Posted: March 14, 2013 6:00 PM
A new article in The Atlantic reflects on how the criminal justice system has been impacted by the United States Supreme Court decision in Gideon v. Wainwright fifty years later. In 1963, the Supreme Court ruled unanimously that the Sixth Amendment guarantees the right to a trial lawyer to every criminal defendant in a felony trial. Though everyone is entitled to counsel, far too often the attorneys they receive are ineffective, leading to wrongful convictions.
In an effort to fix the problem, the Criminal Justice Section of the American Bar Association urged Congress to establish a federally funded Center for Indigent Defense Services.

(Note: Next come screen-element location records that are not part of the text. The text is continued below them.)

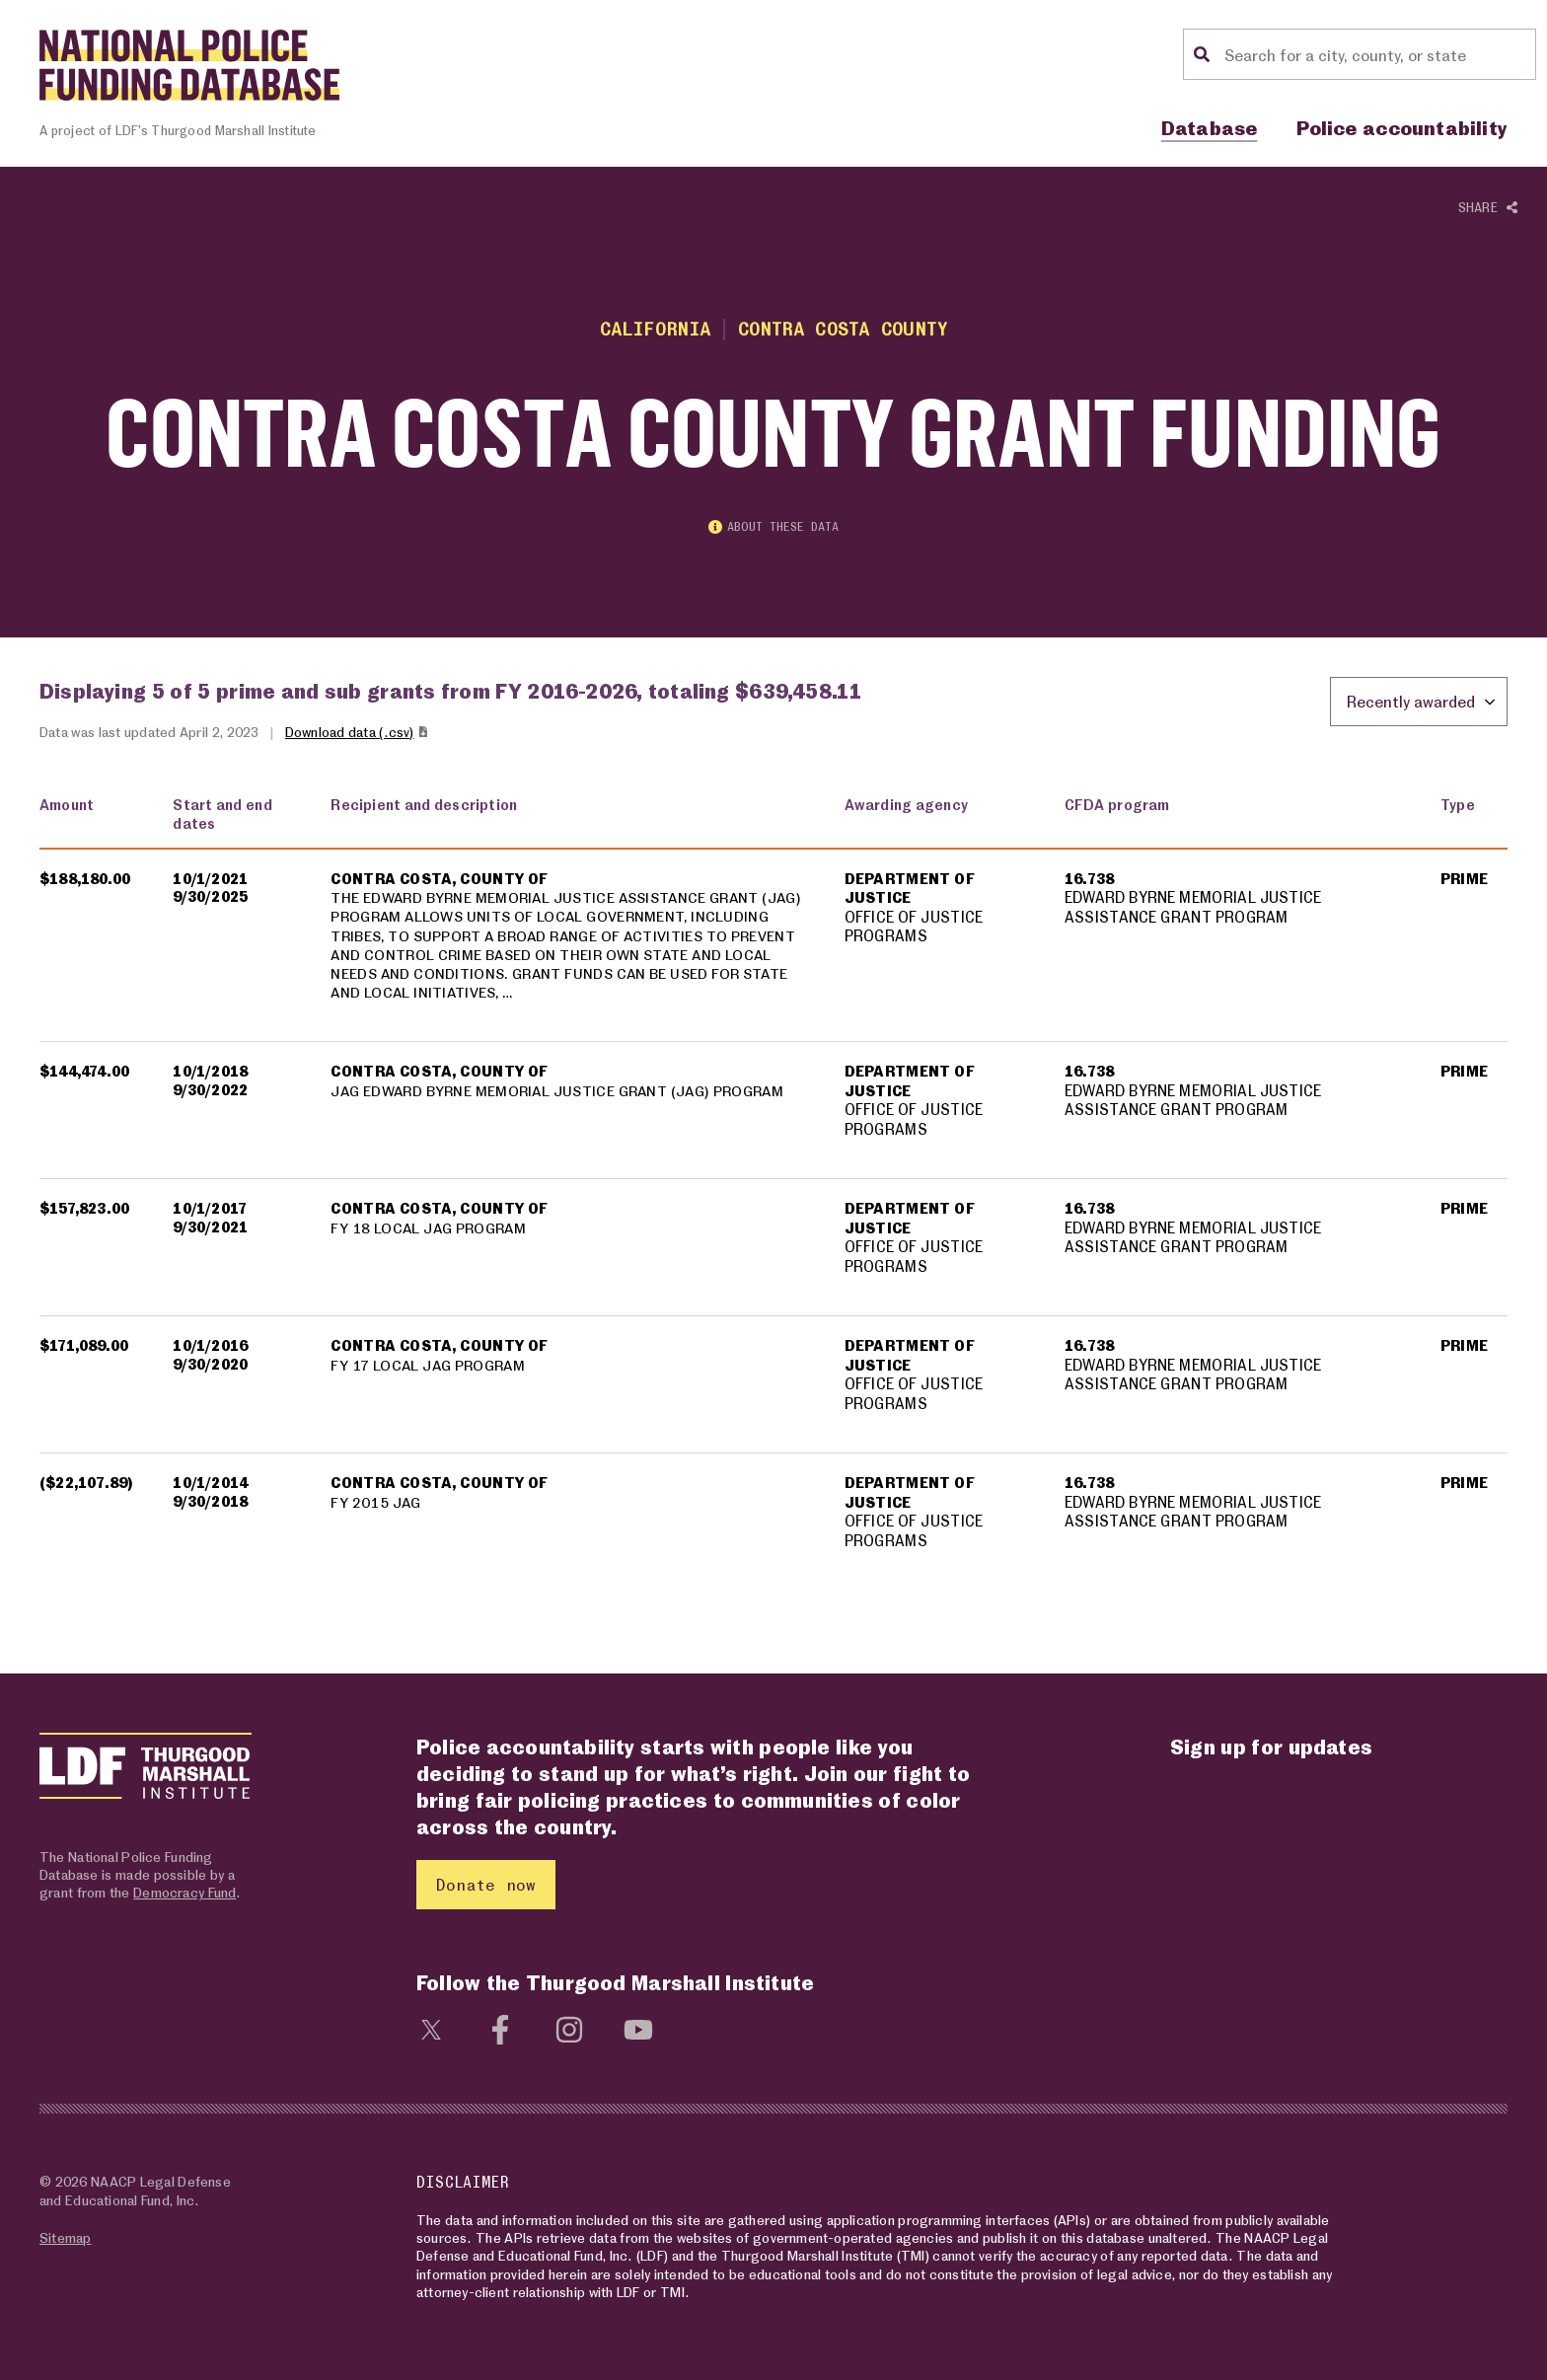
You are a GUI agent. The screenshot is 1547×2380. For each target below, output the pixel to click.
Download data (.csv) (357, 733)
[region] (773, 1188)
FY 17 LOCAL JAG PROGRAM (430, 1368)
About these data (773, 528)
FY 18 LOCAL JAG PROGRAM (431, 1231)
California (651, 328)
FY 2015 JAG (376, 1506)
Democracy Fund (184, 1892)
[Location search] (1377, 54)
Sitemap (65, 2237)
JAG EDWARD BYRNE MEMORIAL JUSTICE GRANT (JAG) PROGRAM (563, 1094)
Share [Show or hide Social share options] (1487, 207)
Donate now (486, 1884)
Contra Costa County (844, 328)
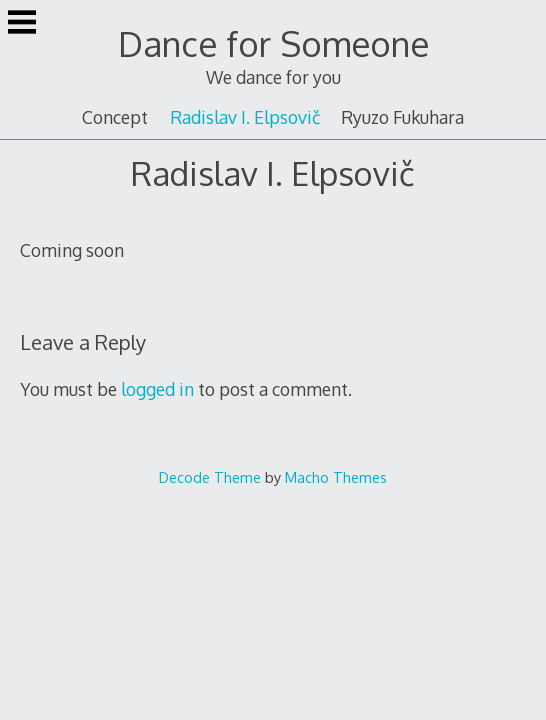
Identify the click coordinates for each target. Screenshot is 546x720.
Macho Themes (336, 477)
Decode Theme (210, 477)
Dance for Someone (273, 43)
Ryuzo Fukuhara (402, 117)
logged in (157, 389)
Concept (115, 117)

And lawyers and judges in the American Bar Association are working on a proposal called National Indigent Defense Reform in an attempt to return meaning to the promise of Gideon, according to The Atlantic.
In the end, 50 years after one of the most glorious chapters in the history of the Supreme Court, we tell ourselves that we are a nation of laws, and we praise ourselves for rulings like Gideon, and we extol the virtues of the Constitution in theory, but the truth is we are just lying to ourselves and each other when we pretend that there is equal justice in America. Either there is a right to counsel or there isn't. And if there is such a right, we all have an obligation to ensure it is recognized -- not just in the history books, and not just in a television movie, and not just in a dusty law book, but in the everyday lives of our fellow citizens.